● **Bagian Latihan**
• 1. Menurut teks tentang KH Ahmad Munawwir, mengapa peziarah makam Mbah Ahmad cukup membaca Al-Qur'an saja? Jelaskan dalam satu sampai tiga kalimat.
• 2. Teruskan teks tentang KH Ahmad Munawwir mulai dari kalimat sesudah kalimat terakhirnya.

● **Kutipan Teks**
----------

KH Ahmad Munawwir adalah salah satu, dari tiga puluh lebih, putra Mbah Munawwir Krapyak. Beliau wafat pada tahun 2001, meninggalkan istri (Ibu Nyai Shofiyah Ahmad), seorang putra (KH. M. Munawwar Ahmad), dan Pondok Pesantren Al-Munawwir Komplek L, Krapyak, Yogyakarta.
Mbah Ahmad, begitu biasa beliau disebut santri-santrinya, adalah seorang ahli Al-Qur’an, bacaan Al-Qur’annya lancar (lanyah) dan gemar mendarasnya. Suara beliau juga merdu jika membaca Al-Qur’an. Karena itu, kata KH. Muh. Hafidz Tanwir, salah satu keponakannya, jika ziarah ke Mbah Ahmad sebenarnya tidak perlu membaca yang aneh-aneh; cukup baca Al-Qur’an, daras Al-Qur’an. Karena itulah yang disukai oleh shohibul maqbaroh.
”Mbah Ahmad, begitu biasa beliau disebut santri-santrinya, adalah seorang ahli Al-Qur’an, bacaan Al-Qur’annya lancar (lanyah) dan gemar mendarasnya. Suara beliau juga merdu jika membaca Al-Qur’an.”
Ilmu mengaji Al-Qur’annya ini diwarisi oleh KH. R. Najib Abdul Qodir; beliaulah penerus Mbah Ahmad dalam membidangi Al-Qur’an ini. Selain itu, Mbah Ahmad adalah orang yang jaduk. Pernah saat jagongan, beliau tiba-tiba menggerakkan tangan dan kakinya, seperti menangkis sesuatu, tapi tidak ada apa-apa, hanya angin yang tampak mata. Usut punya usut, ternyata saat itu beliau sedang menangkis santet, berisi barang-barang tidak lumrah seperti paku.
Salah satu ilmu kejadukan Mbah Ahmad ini, yang nurun ke salah satu Kiai di Banyuwangi, adalah kemampuan berjalan di atas serat-serat gedebok pisang yang dibentangkan di atas sumur. Murid Mbah Ahmad yang lain, diceritakan KH. Muh. Hafidz Tanwir, pernah terbuka hatinya (futuh) di Dongkelan, komplek pemakaman keluarga pesantren Krapyak. Dalam penglihatan murid ini, makam tampak terbuka. Kepada murid inilah, ilmu kejadukan Mbah Ahmad diteruskan. (Beliau sampai sekarang masih hidup, rasanya kurang etis jika menyebut namanya).

----------

● **Data**
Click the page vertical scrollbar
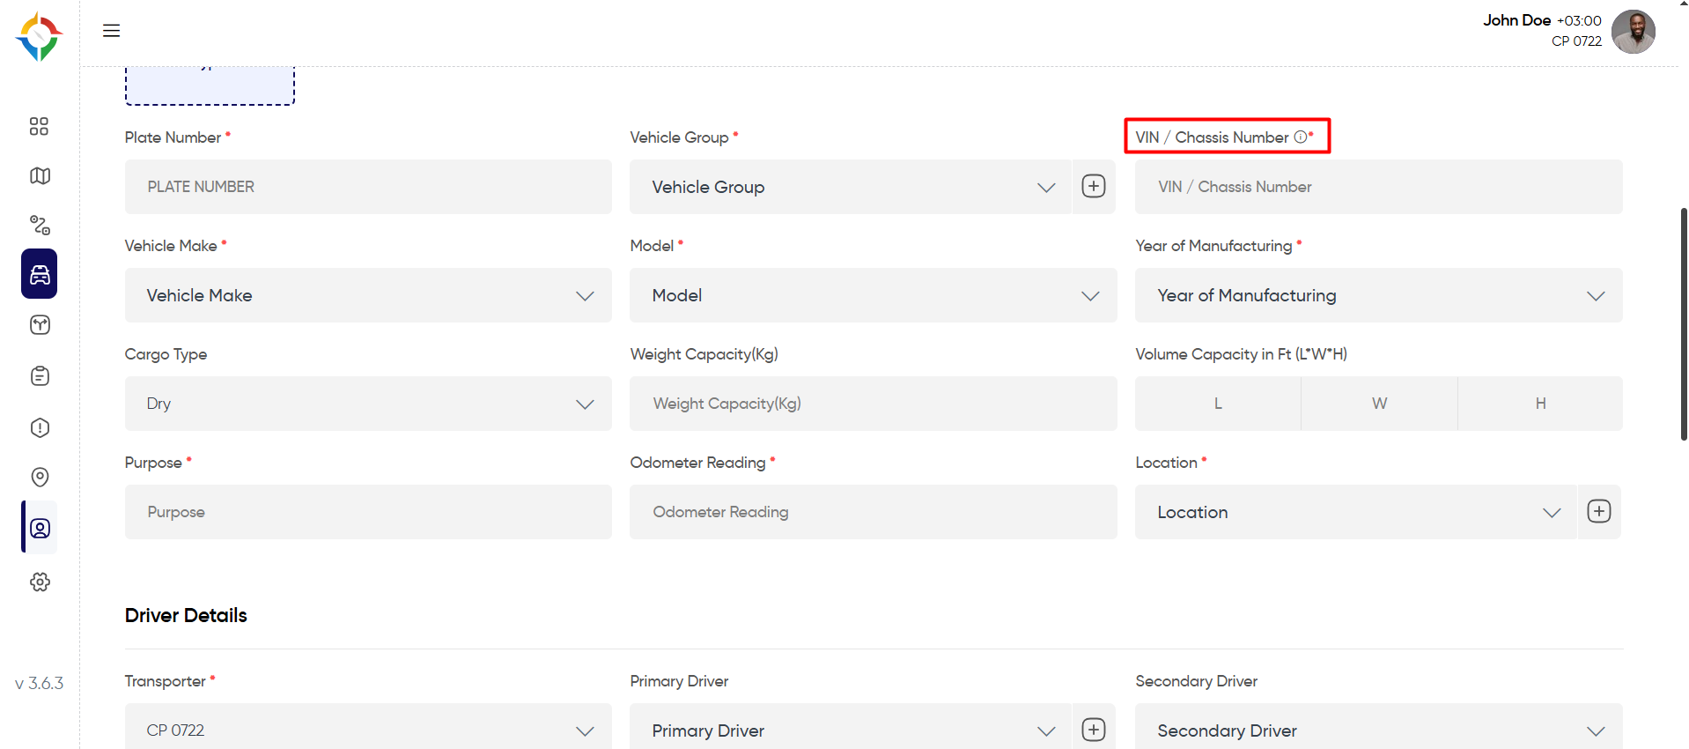The image size is (1689, 749). (1684, 323)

----------

● **Jawaban Latihan**
• 1. Peziarah cukup membaca atau mendaras Al-Qur'an karena itulah yang disukai oleh shohibul maqbaroh, yaitu Mbah Ahmad sendiri. Semasa hidup, beliau adalah ahli Al-Qur'an yang bacaannya lancar, suaranya merdu, dan gemar mendarasnya.

• 2.
Berbanding lurus dengan ini, adalah karakter Mbah Ahmad yang menyukai wirid. Karena kesukaan inilah, di masa-masa hidupnya, kata KH M. Munawwar Ahmad, sampai muncul pernyataan bahwa tidak dikatakan muridnya Mbah Ahmad jika tidak rutin membaca wirid tersebut. Demikianlah, dzikir Mbah Ahmad sampai melekat menjadi identitasnya, bahkan identitas murid-muridnya.
Dalam kehidupan sehari-hari, Mbah Ahmad dikenal sebagai orang yang jarang ndawuhi, jarang pula mengumumkan atau membanggakan santri-santrinya. Padahal, diantara santri-santrinya, banyak yang menjadi tokoh, kiai dan orang-orang besar. Tapi beliau pernah sekali menampakkan rasa bungah dan senang setelah mengetahui bahwa KH Ahsin Sakho Muhammad, salah satu muridnya, bisa menjadi imam sholat di Masjidil Haram, Makkah.
Dan tadi malam adalah haulnya Mbah Ahmad yang ke-20. Allahummaghfir lahu warhamhu wa’afihi wa’fu ‘anhu. Alfatihah…
Penulis:
Ahmad Zamzama NH
(Santri PP. Al Munawwir Komplek L)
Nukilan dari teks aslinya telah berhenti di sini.